Problem to solve: The output consists only of the lines from the one with "Screen dimensions: 652x495" through the end of the records, each printed exactly, and contains no pictures.

Stored data

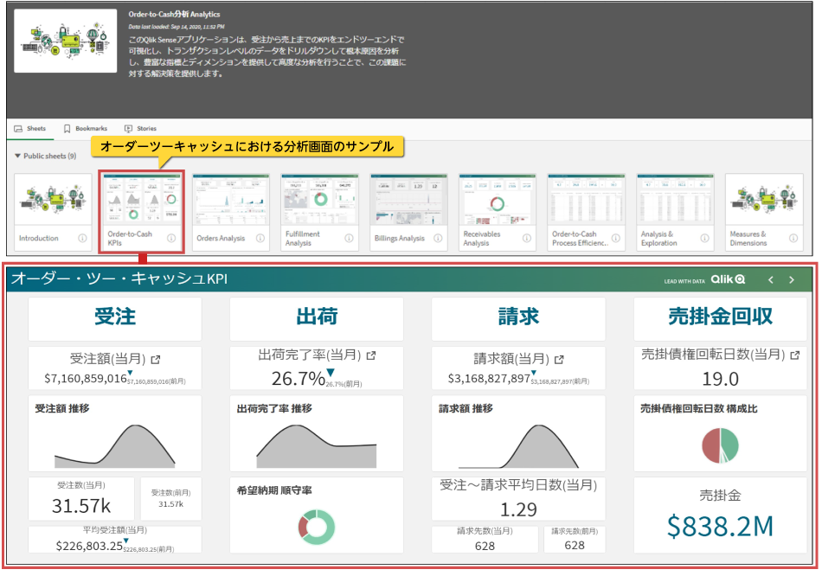822x576 pixels.
Task: Collapse the Public sheets section
Action: pyautogui.click(x=18, y=156)
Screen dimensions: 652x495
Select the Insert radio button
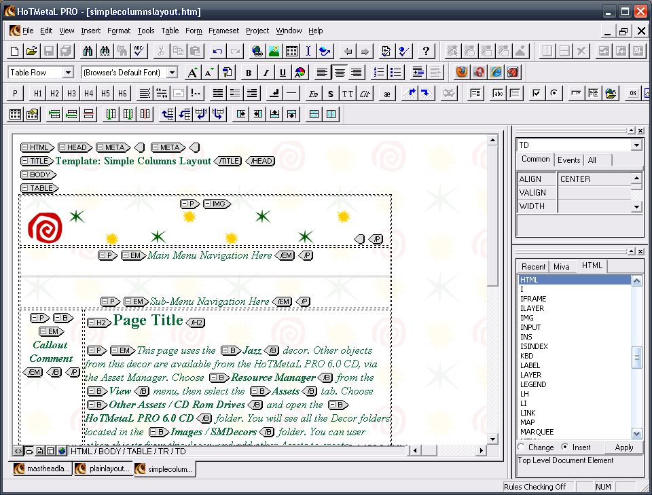tap(565, 447)
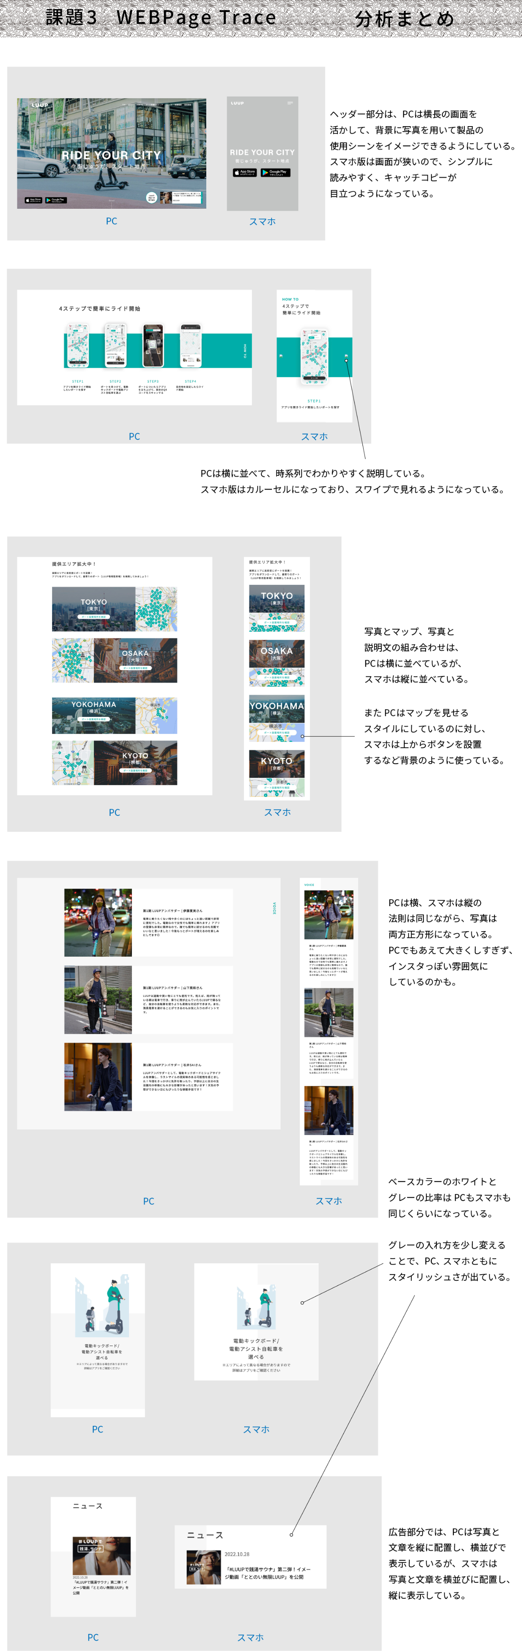Click App Store badge in PC hero
Image resolution: width=522 pixels, height=1651 pixels.
point(33,200)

Solution to this problem:
Screen dimensions: 652x495
Select the Insert radio button
tap(565, 447)
Click App Store badge in PC hero
Image resolution: width=522 pixels, height=1651 pixels.
point(33,200)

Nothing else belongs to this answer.